**Schriftliche Aufgabe:**
Tippe aus dem Forenthread über Anwendungsfallbeschreibungen weiter unten alles von „# Anwendungsfallbeschreibung“ bis hinunter zu „ihr denn so.“ Wort für Wort ab.

**Dokumentabschnitt:**
........
# Anwendungsfallbeschreibung



## Guest (14. Jun 2007)

Hallo,

wollte mal fragen was in einer diplomarbeit besser ist, anwendungsfallbeschreibungen oder anwendungsfalldiagramme. 
Bin nämlich ins grübeln gekommen, als in einigen büchern stand die beschreibungen wären unerlässlich, hätte sonst das diagramm gemacht und daunter oder darüber etwas erläuternden text geschrieben.

allerdings ist ja der vorteil der beschreibung das man alternativen besser aufzeigen kann.

Was denkt ihr denn so.


----------



## SnooP (14. Jun 2007)

Musst du denn nen richtiges Pflichtenheft machen? Wenn ja, dann muss ja jede Anforderung durchgeplant und auch konkret sein, Use-Case-Diagramme machen dann also durchaus Sinn - aber auch nicht immer  ... also ich würde Diagramme nur malen, wenn sie auch irgendeine Aussage unterstützend beschreiben... nur damit man Seiten schindet, ist's natürlich Banane!


----------



## WeirdAl (14. Jun 2007)

Hi,
bei Diplomarbeiten gilt: Frag deinen dich betreuenden Prof was er genau haben will . 
Bei nicht komplexen Anwendungsfällen würde ich diese als Diagramms darstellen, da Bilder mehr sagen als 1024 Worte. Wenn  Du jedoch zB viele einzelne Teilschritte in deinen Anwendungsfällen hast, würde ich doch eher auf Beschreibungen zurückgreifen.

Aber wie gesagt, frag als erstes deinen Prof was er haben will.

Cu
Alex


----------



## Guest (14. Jun 2007)

Hallo,

in der diplomarbeit geht es um reengineering eines programmes, und für die istanalyse wollte ich halt die derzeitigen anwendungsfälle darstellen um zu zeigen was die software leistet und leisten muss


----------
........
**Extrahierte Einträge:**
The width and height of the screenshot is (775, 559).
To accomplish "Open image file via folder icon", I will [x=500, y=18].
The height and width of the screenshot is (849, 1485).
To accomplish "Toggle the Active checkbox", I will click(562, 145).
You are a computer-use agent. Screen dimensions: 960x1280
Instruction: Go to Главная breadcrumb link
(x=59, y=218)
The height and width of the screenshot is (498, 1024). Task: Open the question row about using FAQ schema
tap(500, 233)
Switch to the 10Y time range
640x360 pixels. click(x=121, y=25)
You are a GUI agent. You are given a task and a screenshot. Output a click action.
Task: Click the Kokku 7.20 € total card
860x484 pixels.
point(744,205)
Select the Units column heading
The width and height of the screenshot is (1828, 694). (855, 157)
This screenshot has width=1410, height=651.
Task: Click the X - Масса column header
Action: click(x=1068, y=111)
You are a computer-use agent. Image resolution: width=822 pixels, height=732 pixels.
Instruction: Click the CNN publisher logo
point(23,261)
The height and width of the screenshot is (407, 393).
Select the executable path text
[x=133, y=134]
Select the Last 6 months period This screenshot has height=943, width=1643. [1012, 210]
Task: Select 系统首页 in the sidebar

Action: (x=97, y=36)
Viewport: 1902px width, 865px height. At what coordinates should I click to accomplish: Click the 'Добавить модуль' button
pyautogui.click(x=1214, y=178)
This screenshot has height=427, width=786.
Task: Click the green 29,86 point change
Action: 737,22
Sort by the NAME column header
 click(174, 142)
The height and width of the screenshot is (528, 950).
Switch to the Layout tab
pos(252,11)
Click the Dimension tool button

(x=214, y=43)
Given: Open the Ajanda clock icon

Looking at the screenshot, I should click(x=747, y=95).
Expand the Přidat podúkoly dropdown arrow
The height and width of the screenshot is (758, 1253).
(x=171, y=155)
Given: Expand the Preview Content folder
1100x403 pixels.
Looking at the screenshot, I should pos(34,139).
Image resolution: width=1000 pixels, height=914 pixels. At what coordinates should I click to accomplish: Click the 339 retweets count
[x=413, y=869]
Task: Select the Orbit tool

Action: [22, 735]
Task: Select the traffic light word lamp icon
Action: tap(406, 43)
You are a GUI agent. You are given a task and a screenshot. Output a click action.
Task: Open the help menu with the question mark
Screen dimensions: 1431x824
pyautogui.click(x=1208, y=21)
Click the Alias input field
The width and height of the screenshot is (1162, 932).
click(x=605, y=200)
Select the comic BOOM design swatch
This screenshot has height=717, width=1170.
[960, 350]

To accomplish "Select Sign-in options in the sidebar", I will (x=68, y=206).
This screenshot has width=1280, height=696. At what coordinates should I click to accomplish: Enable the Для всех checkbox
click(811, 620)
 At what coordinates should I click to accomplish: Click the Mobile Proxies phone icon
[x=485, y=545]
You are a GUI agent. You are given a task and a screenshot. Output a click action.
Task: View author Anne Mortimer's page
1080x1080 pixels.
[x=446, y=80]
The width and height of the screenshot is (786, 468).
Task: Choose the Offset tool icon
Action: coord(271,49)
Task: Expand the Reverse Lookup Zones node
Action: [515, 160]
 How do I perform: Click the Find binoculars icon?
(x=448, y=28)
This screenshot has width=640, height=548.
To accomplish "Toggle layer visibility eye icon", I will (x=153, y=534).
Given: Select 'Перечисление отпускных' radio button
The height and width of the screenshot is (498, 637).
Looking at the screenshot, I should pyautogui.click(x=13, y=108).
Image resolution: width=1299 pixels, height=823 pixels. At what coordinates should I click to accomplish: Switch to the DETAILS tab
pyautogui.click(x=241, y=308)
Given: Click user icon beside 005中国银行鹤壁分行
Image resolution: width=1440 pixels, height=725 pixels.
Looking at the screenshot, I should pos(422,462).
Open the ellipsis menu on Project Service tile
........
**Erwartete Antwort:**
# Anwendungsfallbeschreibung



## Guest (14. Jun 2007)

Hallo,

wollte mal fragen was in einer diplomarbeit besser ist, anwendungsfallbeschreibungen oder anwendungsfalldiagramme. 
Bin nämlich ins grübeln gekommen, als in einigen büchern stand die beschreibungen wären unerlässlich, hätte sonst das diagramm gemacht und daunter oder darüber etwas erläuternden text geschrieben.

allerdings ist ja der vorteil der beschreibung das man alternativen besser aufzeigen kann.

Was denkt ihr denn so.